Many official-sounding, highly technical terms in the medical field are thrown around. To the layman, they sound the same–very confusing. Two terms that are used interchangeably all the time are ultrasound and sonogram. While they are related, they are not identical. Is there a difference between ultrasound vs. sonogram? Yes, there is, and we will explain it here.
What Is Ultrasound?
An ultrasound is a noninvasive procedure that doctors use to diagnose patients. Ultrasound machines, like the Philips IE33, allow technicians and doctors to see the inner structures and organs in a patient without having to make an incision. Ultrasound is also known as sonography, which is where the confusion lies. The ultrasound machine uses high-frequency sound waves, emitted from a transducer probe, to create the images.

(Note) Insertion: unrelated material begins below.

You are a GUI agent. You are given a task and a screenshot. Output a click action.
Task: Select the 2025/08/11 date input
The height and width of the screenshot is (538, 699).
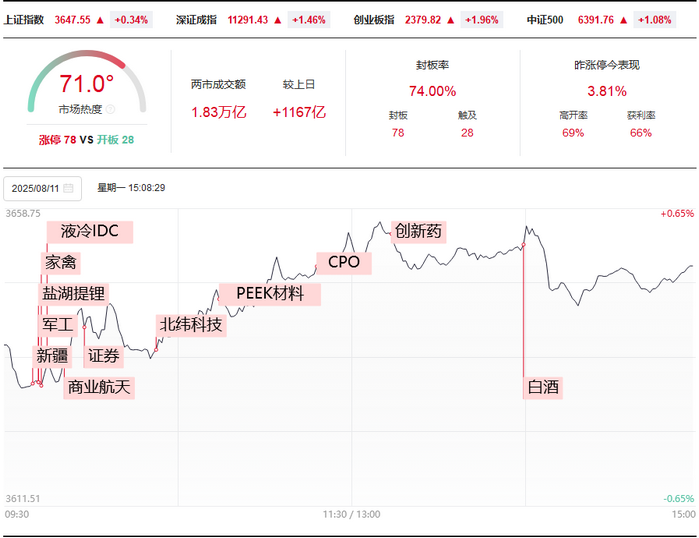coord(42,189)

The waves bounce off the inner structures and return to the probe. The speed and angle at which the waves return to the probe indicate where things are. That information goes to the CPU, algorithms are applied, computations are finalized, and an image is produced on the monitor. Ultrasound images are most commonly associated with pregnancy and checking on the development of the baby. There are many other applications for the science, though, and doctors use it to find broken bones, tumors, and to heal patients with chronic pain.
What Is a Sonogram?
Once all that data is fed into the CPU, the image that is created is the sonogram. Sonogram is just a fancy way to say image. The real-time image that the technician and patient look at on the screen and any still pictures captured are sonograms. It’s easy to see how the two words are intertwined and used in place of each other. They are related terms, and one wouldn’t exist without the other.